Task to carry out:
A faithful, complete transcription of the listing is required.

· · · · ·

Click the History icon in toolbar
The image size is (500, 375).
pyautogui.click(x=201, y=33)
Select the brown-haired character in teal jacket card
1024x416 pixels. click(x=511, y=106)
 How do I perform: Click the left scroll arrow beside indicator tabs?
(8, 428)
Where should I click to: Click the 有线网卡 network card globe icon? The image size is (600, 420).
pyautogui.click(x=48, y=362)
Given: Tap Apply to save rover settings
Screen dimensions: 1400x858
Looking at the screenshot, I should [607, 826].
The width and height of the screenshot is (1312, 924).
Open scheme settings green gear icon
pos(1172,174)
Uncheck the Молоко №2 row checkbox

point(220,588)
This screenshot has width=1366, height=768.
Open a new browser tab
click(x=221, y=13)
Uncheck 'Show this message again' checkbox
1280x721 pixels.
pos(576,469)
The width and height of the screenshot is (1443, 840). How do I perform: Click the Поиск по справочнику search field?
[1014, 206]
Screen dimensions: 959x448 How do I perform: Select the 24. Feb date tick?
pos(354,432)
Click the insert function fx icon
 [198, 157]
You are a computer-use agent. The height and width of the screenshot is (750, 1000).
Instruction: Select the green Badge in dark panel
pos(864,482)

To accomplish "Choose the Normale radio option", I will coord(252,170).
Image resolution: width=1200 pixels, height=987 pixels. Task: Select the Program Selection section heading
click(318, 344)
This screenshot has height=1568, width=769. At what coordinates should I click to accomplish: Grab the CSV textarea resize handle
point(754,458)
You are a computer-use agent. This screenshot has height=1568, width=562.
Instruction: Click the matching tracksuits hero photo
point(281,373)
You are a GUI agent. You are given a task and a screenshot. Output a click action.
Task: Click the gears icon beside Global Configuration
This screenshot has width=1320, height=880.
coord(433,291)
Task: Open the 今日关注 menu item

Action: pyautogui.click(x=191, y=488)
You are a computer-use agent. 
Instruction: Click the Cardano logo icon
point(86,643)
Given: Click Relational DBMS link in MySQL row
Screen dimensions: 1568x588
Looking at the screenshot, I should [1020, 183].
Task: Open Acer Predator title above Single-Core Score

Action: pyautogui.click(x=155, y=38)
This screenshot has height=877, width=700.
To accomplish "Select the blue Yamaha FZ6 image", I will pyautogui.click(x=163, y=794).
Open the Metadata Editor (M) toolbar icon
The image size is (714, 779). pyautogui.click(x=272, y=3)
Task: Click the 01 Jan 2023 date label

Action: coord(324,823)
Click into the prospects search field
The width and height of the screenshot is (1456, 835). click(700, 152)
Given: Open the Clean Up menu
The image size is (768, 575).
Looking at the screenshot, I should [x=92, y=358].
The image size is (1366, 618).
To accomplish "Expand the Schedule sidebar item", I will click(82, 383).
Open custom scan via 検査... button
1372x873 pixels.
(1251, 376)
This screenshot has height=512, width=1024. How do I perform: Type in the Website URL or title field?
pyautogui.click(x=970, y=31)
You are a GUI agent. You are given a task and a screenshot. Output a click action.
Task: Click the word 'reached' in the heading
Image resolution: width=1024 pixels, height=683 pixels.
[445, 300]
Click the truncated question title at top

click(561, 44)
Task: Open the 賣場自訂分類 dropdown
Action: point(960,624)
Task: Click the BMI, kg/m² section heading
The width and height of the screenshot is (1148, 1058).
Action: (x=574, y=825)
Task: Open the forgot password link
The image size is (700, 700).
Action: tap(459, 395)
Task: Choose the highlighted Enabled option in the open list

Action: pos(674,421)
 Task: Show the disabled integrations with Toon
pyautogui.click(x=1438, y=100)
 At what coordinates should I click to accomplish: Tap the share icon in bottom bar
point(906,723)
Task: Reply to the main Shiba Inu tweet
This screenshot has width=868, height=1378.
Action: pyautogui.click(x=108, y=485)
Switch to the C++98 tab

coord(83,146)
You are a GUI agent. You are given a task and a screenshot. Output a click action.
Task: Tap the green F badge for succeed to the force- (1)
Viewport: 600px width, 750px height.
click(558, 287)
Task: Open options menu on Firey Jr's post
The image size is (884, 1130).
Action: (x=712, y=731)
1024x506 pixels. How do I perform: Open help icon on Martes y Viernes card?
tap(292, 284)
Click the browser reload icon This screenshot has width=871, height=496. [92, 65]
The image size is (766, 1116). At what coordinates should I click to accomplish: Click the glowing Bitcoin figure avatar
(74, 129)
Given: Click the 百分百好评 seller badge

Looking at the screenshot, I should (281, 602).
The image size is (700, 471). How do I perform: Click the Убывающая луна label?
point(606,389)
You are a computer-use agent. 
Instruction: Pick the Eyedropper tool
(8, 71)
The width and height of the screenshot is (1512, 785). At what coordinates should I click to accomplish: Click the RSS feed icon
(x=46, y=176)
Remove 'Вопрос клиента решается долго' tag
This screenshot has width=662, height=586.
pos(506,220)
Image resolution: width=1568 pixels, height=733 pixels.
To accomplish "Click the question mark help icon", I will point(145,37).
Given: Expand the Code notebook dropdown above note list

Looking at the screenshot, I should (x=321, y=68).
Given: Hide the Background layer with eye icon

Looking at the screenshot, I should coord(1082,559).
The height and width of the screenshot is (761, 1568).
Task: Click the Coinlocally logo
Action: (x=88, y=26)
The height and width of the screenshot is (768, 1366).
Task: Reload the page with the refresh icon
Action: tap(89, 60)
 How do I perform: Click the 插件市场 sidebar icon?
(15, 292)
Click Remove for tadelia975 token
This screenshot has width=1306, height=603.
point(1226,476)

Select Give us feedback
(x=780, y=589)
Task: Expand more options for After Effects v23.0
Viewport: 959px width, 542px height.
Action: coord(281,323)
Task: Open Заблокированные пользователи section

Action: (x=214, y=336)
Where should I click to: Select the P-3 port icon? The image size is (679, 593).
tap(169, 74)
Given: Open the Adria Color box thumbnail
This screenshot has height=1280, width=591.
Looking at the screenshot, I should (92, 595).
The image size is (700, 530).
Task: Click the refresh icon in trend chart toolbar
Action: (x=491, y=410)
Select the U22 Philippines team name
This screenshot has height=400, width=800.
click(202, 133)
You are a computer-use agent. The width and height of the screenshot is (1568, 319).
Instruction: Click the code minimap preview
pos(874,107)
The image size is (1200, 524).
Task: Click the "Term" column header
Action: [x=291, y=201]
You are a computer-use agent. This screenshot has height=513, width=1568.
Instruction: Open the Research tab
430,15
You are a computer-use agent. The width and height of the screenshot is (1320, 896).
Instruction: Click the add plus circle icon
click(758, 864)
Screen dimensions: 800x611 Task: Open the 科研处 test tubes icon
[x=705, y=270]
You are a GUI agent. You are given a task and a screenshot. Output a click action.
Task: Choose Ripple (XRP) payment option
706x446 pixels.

· · · · ·

Expected answer:
Click the History icon in toolbar
The image size is (500, 375).
pyautogui.click(x=201, y=33)
Select the brown-haired character in teal jacket card
1024x416 pixels. click(x=511, y=106)
 How do I perform: Click the left scroll arrow beside indicator tabs?
(8, 428)
Where should I click to: Click the 有线网卡 network card globe icon? The image size is (600, 420).
pyautogui.click(x=48, y=362)
Given: Tap Apply to save rover settings
Screen dimensions: 1400x858
Looking at the screenshot, I should [607, 826].
The width and height of the screenshot is (1312, 924).
Open scheme settings green gear icon
pos(1172,174)
Uncheck the Молоко №2 row checkbox

point(220,588)
This screenshot has width=1366, height=768.
Open a new browser tab
click(x=221, y=13)
Uncheck 'Show this message again' checkbox
1280x721 pixels.
pos(576,469)
The width and height of the screenshot is (1443, 840). How do I perform: Click the Поиск по справочнику search field?
[1014, 206]
Screen dimensions: 959x448 How do I perform: Select the 24. Feb date tick?
pos(354,432)
Click the insert function fx icon
 [198, 157]
You are a computer-use agent. The height and width of the screenshot is (750, 1000).
Instruction: Select the green Badge in dark panel
pos(864,482)

To accomplish "Choose the Normale radio option", I will coord(252,170).
Image resolution: width=1200 pixels, height=987 pixels. Task: Select the Program Selection section heading
click(318, 344)
This screenshot has height=1568, width=769. At what coordinates should I click to accomplish: Grab the CSV textarea resize handle
point(754,458)
You are a computer-use agent. This screenshot has height=1568, width=562.
Instruction: Click the matching tracksuits hero photo
point(281,373)
You are a GUI agent. You are given a task and a screenshot. Output a click action.
Task: Click the gears icon beside Global Configuration
This screenshot has width=1320, height=880.
coord(433,291)
Task: Open the 今日关注 menu item

Action: pyautogui.click(x=191, y=488)
You are a computer-use agent. 
Instruction: Click the Cardano logo icon
point(86,643)
Given: Click Relational DBMS link in MySQL row
Screen dimensions: 1568x588
Looking at the screenshot, I should [1020, 183].
Task: Open Acer Predator title above Single-Core Score

Action: pyautogui.click(x=155, y=38)
This screenshot has height=877, width=700.
To accomplish "Select the blue Yamaha FZ6 image", I will pyautogui.click(x=163, y=794).
Open the Metadata Editor (M) toolbar icon
The image size is (714, 779). pyautogui.click(x=272, y=3)
Task: Click the 01 Jan 2023 date label

Action: coord(324,823)
Click into the prospects search field
The width and height of the screenshot is (1456, 835). click(700, 152)
Given: Open the Clean Up menu
The image size is (768, 575).
Looking at the screenshot, I should [x=92, y=358].
The image size is (1366, 618).
To accomplish "Expand the Schedule sidebar item", I will click(82, 383).
Open custom scan via 検査... button
1372x873 pixels.
(1251, 376)
This screenshot has height=512, width=1024. How do I perform: Type in the Website URL or title field?
pyautogui.click(x=970, y=31)
You are a GUI agent. You are given a task and a screenshot. Output a click action.
Task: Click the word 'reached' in the heading
Image resolution: width=1024 pixels, height=683 pixels.
[445, 300]
Click the truncated question title at top

click(561, 44)
Task: Open the 賣場自訂分類 dropdown
Action: point(960,624)
Task: Click the BMI, kg/m² section heading
The width and height of the screenshot is (1148, 1058).
Action: (x=574, y=825)
Task: Open the forgot password link
The image size is (700, 700).
Action: tap(459, 395)
Task: Choose the highlighted Enabled option in the open list

Action: pos(674,421)
 Task: Show the disabled integrations with Toon
pyautogui.click(x=1438, y=100)
 At what coordinates should I click to accomplish: Tap the share icon in bottom bar
point(906,723)
Task: Reply to the main Shiba Inu tweet
This screenshot has width=868, height=1378.
Action: pyautogui.click(x=108, y=485)
Switch to the C++98 tab

coord(83,146)
You are a GUI agent. You are given a task and a screenshot. Output a click action.
Task: Tap the green F badge for succeed to the force- (1)
Viewport: 600px width, 750px height.
click(558, 287)
Task: Open options menu on Firey Jr's post
The image size is (884, 1130).
Action: (x=712, y=731)
1024x506 pixels. How do I perform: Open help icon on Martes y Viernes card?
tap(292, 284)
Click the browser reload icon This screenshot has width=871, height=496. [92, 65]
The image size is (766, 1116). At what coordinates should I click to accomplish: Click the glowing Bitcoin figure avatar
(74, 129)
Given: Click the 百分百好评 seller badge

Looking at the screenshot, I should (281, 602).
The image size is (700, 471). How do I perform: Click the Убывающая луна label?
point(606,389)
You are a computer-use agent. 
Instruction: Pick the Eyedropper tool
(8, 71)
The width and height of the screenshot is (1512, 785). At what coordinates should I click to accomplish: Click the RSS feed icon
(x=46, y=176)
Remove 'Вопрос клиента решается долго' tag
This screenshot has width=662, height=586.
pos(506,220)
Image resolution: width=1568 pixels, height=733 pixels.
To accomplish "Click the question mark help icon", I will point(145,37).
Given: Expand the Code notebook dropdown above note list

Looking at the screenshot, I should (x=321, y=68).
Given: Hide the Background layer with eye icon

Looking at the screenshot, I should coord(1082,559).
The height and width of the screenshot is (761, 1568).
Task: Click the Coinlocally logo
Action: (x=88, y=26)
The height and width of the screenshot is (768, 1366).
Task: Reload the page with the refresh icon
Action: tap(89, 60)
 How do I perform: Click the 插件市场 sidebar icon?
(15, 292)
Click Remove for tadelia975 token
This screenshot has width=1306, height=603.
point(1226,476)

Select Give us feedback
(x=780, y=589)
Task: Expand more options for After Effects v23.0
Viewport: 959px width, 542px height.
Action: coord(281,323)
Task: Open Заблокированные пользователи section

Action: (x=214, y=336)
Where should I click to: Select the P-3 port icon? The image size is (679, 593).
tap(169, 74)
Given: Open the Adria Color box thumbnail
This screenshot has height=1280, width=591.
Looking at the screenshot, I should (92, 595).
The image size is (700, 530).
Task: Click the refresh icon in trend chart toolbar
Action: (x=491, y=410)
Select the U22 Philippines team name
This screenshot has height=400, width=800.
click(202, 133)
You are a computer-use agent. The width and height of the screenshot is (1568, 319).
Instruction: Click the code minimap preview
pos(874,107)
The image size is (1200, 524).
Task: Click the "Term" column header
Action: [x=291, y=201]
You are a computer-use agent. This screenshot has height=513, width=1568.
Instruction: Open the Research tab
430,15
You are a computer-use agent. The width and height of the screenshot is (1320, 896).
Instruction: Click the add plus circle icon
click(758, 864)
Screen dimensions: 800x611 Task: Open the 科研处 test tubes icon
[x=705, y=270]
You are a GUI agent. You are given a task and a screenshot. Output a click action.
Task: Choose Ripple (XRP) payment option
706x446 pixels.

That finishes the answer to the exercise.